The therapy here is based on a B.F. Skinner’s behaviorist conditioning model—that we can be conditioned, by certain repeated stimuli to respond in particular ways. Conditioning removes choice.

Are there other models?

Sweden and Norway teach us is that showing prisoners compassion may actually be more effective than wreaking vengeance. I think they have a better way of understanding how to restore the peace without stripping persons of dignity. No doubt there are those who must be separated from society, but there are so many more (mostly black and brown) that suffer needlessly behind bars. As a result of 'tough on crime' and the so called 'war on drugs' polices, there are today in 2020 around 2.3 million people in prison in the US--the most per capita in the world. This is due, in no small part because the prison-industrial system in the US has increasingly become a privatized for-profit venture. Making a profit from human misery--the American way. Half of these souls are incarcerated for non-violent offenses, and about 20% are incarcerated for drug offenses--many are in jail because they could not afford a proper and reasonable defense. That is how a society criminalizes race and poverty.

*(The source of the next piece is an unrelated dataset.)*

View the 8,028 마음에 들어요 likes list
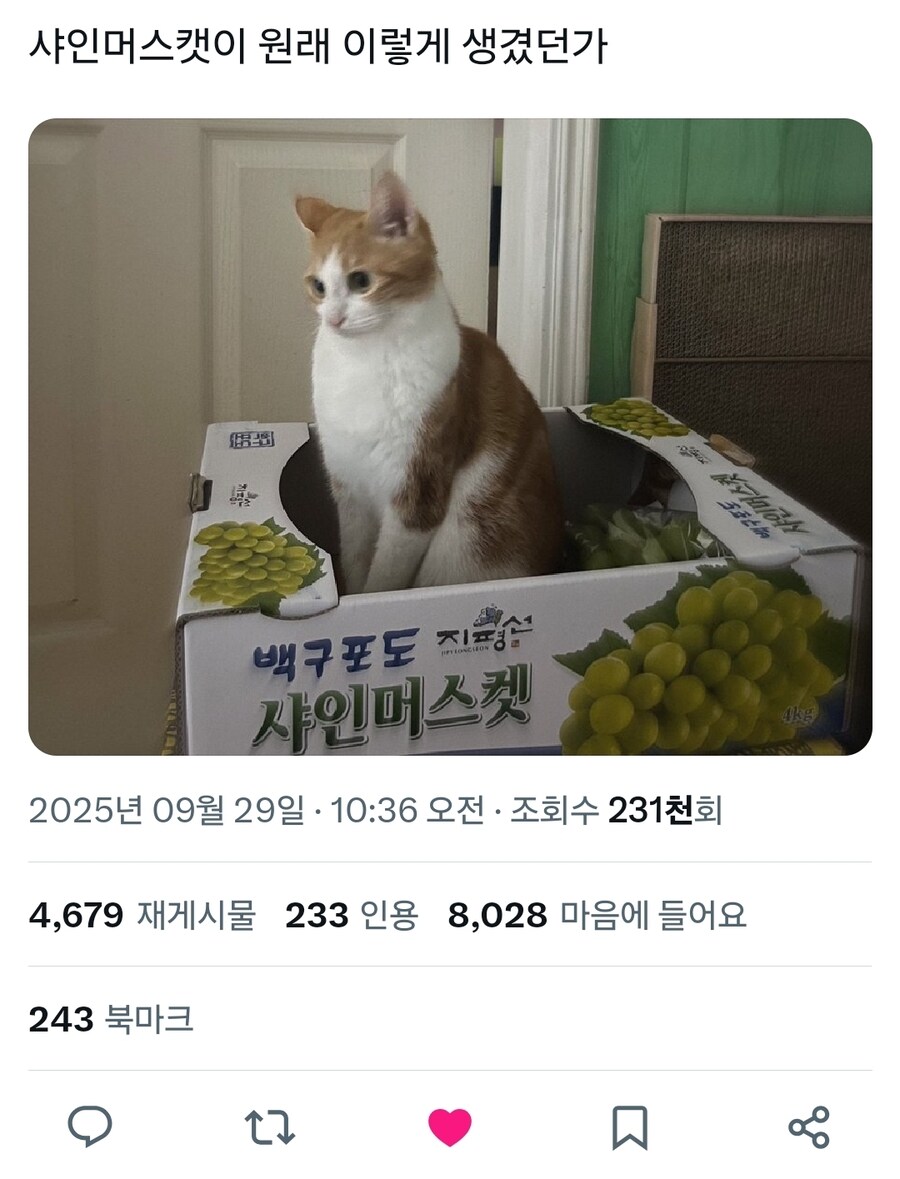 click(x=597, y=915)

What about Canada? In spite of what are deemed to be 'progressive' legal decisions (R. v. Gladue) Indigenous people in this country account for roughly five per cent of our population in Canada, and 30 per cent of the federal inmate population. The numbers are not going down, but up. If that is not systemic discrimination, I just don't know what might qualify. But it is not just systemic discrimination in carceral terms. It is discrimination that goes all the way down--to the core of how Canada has consistently lied to, ignored, evaded responsibility and undermined the dignity of indigenous peoples.


In the end, any criteria given to justify punishment must contend with how governments treat people as a whole--whether they see them as citizens with inherent rights and dignity, or suspects and, indeed, enemy combatants. The measure of any just society is, in other words, precisely how it treats 'the least of these'.